Eine der jüngsten Teilnehmenden in Lindau ist Jesslyn Metta aus Indonesien. Die 24-jährige Buddhistin wurde über ein Dialog-Netzwerk ihrer Glaubensgemeinschaft auf RfP aufmerksam. Wie sie es nun findet, mit so vielen Älteren und einigen Jungen? "Jeder hat eine Geschichte zu erzählen, und wir können von jedem lernen. Egal ob Ältere oder Jüngere - jeder kann einem etwas geben."

"Mehr als Dialog leisten"

Dialog sei wichtig, sagt Metta. "Aber wir müssen mehr als Dialog leisten. Es braucht konkrete Arbeit." Und sie erzählt von Feriencamps für Jugendliche unterschiedlicher Religionszugehörigkeit und von sozialen Projekten.

Gleich ob bei Metta oder Aganyo - für Teilnehmende aus Asien oder Afrika ist religiöses Bekenntnis und der Austausch darüber selbstverständlich. In Deutschland sieht das ganz anders aus. Vor der Konferenz gab "Religions for Peace" eine repräsentative Umfrage im Gastgeberland in Auftrag. Demnach sagen noch 33 Prozent der Deutschen, dass ihnen Religion "wichtig" oder "sehr wichtig" sei. 61 Prozent fänden Religion nicht oder sogar überhaupt nicht wichtig.

Sonderfall Europa

Auch in Lindau kamen diese Zahlen zur Sprache - und am Schluss ging es auch wieder um die jüngere Generation. Azza Karam, Generalsekretärin von "Religions for Peace", erklärte, dass im weltweiten Blick Europa mit der Abkehr von Religion, mit Säkularisierung und Atheismus geradezu ein Sonderfall sei. Weltweit gesehen sei "religiöse Prägung ein Teil der Menschen und der Gesellschaften".

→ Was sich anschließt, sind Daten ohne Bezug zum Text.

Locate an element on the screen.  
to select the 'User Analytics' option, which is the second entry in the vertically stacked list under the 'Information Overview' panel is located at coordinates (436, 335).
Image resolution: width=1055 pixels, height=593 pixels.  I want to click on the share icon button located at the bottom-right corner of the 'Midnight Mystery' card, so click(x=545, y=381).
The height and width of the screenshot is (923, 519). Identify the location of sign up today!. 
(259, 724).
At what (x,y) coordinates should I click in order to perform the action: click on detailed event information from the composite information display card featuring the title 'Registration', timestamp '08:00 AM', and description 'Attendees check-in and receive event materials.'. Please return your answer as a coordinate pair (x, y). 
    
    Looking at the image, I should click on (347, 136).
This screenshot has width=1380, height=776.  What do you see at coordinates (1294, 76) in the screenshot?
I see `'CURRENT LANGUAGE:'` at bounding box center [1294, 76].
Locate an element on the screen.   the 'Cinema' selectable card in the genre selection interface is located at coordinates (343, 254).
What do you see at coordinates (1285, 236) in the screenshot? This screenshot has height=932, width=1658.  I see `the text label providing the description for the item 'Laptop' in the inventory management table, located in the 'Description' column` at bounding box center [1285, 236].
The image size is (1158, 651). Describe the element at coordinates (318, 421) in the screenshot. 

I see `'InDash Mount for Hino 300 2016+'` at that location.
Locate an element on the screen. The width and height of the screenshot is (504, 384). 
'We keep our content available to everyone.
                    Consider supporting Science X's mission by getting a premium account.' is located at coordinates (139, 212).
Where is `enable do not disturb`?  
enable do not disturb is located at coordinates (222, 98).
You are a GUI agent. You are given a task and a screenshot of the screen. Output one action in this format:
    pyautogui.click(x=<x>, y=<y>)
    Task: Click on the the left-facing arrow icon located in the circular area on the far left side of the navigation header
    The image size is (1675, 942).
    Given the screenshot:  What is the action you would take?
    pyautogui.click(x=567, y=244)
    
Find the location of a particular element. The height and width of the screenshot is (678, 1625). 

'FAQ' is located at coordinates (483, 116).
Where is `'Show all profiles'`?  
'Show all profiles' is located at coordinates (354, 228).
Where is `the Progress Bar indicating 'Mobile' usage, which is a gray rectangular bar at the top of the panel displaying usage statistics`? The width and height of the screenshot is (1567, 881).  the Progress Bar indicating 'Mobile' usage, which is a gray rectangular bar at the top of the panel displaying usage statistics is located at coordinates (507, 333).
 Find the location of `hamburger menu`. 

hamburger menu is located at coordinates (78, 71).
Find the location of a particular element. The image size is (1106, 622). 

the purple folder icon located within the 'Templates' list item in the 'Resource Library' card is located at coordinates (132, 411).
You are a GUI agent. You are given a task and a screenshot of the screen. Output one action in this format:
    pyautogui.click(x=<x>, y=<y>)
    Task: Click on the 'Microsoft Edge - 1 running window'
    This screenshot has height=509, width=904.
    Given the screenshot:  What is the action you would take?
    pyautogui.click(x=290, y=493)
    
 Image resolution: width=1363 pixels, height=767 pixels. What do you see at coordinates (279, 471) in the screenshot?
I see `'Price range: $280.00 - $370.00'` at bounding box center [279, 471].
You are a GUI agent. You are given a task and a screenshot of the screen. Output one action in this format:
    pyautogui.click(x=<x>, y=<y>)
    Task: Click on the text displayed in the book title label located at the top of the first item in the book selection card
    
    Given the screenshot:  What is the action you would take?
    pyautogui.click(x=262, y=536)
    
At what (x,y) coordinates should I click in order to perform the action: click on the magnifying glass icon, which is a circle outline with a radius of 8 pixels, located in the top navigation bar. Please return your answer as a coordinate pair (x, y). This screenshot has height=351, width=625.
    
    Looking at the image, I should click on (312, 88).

RfP Heart Talk on Peacebuilding l Gespräch zur Friedensförderung u.a. mit Oberrabiner David Rosen
Rabbiner David Rosen (im Hintergrund Moderator Thomas Sparrow)Bild: Christian Flemming

Rabbiner David Rosen nahm das Thema später auf und wandte sich gegen diese These. Wenn man auf das starke Engagement der jüngeren Generation für mehr Klimaschutz, für die Bewahrung der Schöpfung, für fair gehandelte und unbelastete Lebensmittel schaue, dann sehe er darin eine Form von "Spiritualität", die die etablierten Religionsgemeinschaften vielleicht nicht aufgegriffen hätten.

Da schließt sich ein Kreis. Eine der jüngsten Referentinnen, die virtuell nach Lindau zugeschaltet wird, ist die ugandische "Fridays for Future"-Aktivistin Vanessa Nakate. Die 22-jährige Katholikin ist so etwas wie die Greta Thunberg ihres Landes.